PNNL

Abstract

Given the obvious global energy needs, it has become imperative to develop a catalytic process for converting water to molecular oxygen and protons. Many have sought to understand the details of photosynthesis and in particular the water splitting reaction to help in the development of the appropriate catalysis.1-3 While the scientific community has made great strides towards this goal, it has fallen short at the critical stage of the determination of the structure associated with the oxygen evolving complex (OEC) within photosystem II (PSII).4,5 Despite the existence of x-ray structures of PSII,6-8 the best data we have for the structure of the OEC comes from models derived from EPR and EXAFS measurements.9-14 This experimental situation has led to collaborations with theoreticians to enable the development of models for the structure of the OEC where the experimental observables (EXAFS and magnetic resonance parameters) serve as constraints to the theoretical calculations.
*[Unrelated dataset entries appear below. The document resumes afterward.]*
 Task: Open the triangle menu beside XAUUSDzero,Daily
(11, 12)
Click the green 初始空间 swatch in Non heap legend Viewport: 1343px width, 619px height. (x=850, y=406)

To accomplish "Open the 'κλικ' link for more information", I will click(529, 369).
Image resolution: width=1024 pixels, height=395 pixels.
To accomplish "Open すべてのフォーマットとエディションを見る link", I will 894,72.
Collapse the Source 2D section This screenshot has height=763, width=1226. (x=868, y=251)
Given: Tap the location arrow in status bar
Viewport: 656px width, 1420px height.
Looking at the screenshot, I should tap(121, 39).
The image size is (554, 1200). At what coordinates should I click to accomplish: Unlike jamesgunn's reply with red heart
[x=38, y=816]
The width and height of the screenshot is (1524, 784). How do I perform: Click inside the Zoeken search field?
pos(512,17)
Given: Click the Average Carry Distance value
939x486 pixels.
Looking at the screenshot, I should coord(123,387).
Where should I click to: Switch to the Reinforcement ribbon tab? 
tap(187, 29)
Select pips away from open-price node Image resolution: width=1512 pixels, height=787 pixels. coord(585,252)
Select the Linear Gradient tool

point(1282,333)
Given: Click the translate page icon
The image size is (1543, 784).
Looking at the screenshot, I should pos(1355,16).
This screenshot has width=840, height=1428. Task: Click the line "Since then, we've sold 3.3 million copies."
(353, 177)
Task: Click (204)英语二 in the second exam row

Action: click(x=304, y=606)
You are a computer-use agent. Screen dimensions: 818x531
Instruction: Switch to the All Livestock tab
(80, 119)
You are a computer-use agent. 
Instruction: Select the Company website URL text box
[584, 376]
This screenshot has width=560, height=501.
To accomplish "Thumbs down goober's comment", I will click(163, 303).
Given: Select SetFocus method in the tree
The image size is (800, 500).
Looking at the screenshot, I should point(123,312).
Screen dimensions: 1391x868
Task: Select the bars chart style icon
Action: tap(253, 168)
Of particular interest to this study is the observation of the S1 state of the Kok cycle15 where the core of the OEC can be described as a tetranuclear manganese cluster composed of Mn4OxCa. The simplest model for the OEC can be thought of as two Mn-pairs and a Ca2+ where each Mn-pair is antiferromagnetically coupled to its partner. We utilize the term "pair" to describe the Mn atoms within the OEC with the same oxidation state, which for the S1 state is (Mn2(III, III) and Mn2(IV, IV)).16 It is unclear as to the degree of interaction between the pairs as well as the role of the Ca2+. At cryogenic temperatures the S1 state of the OEC is diamagnetic and in principle amenable to solid-state NMR experiments.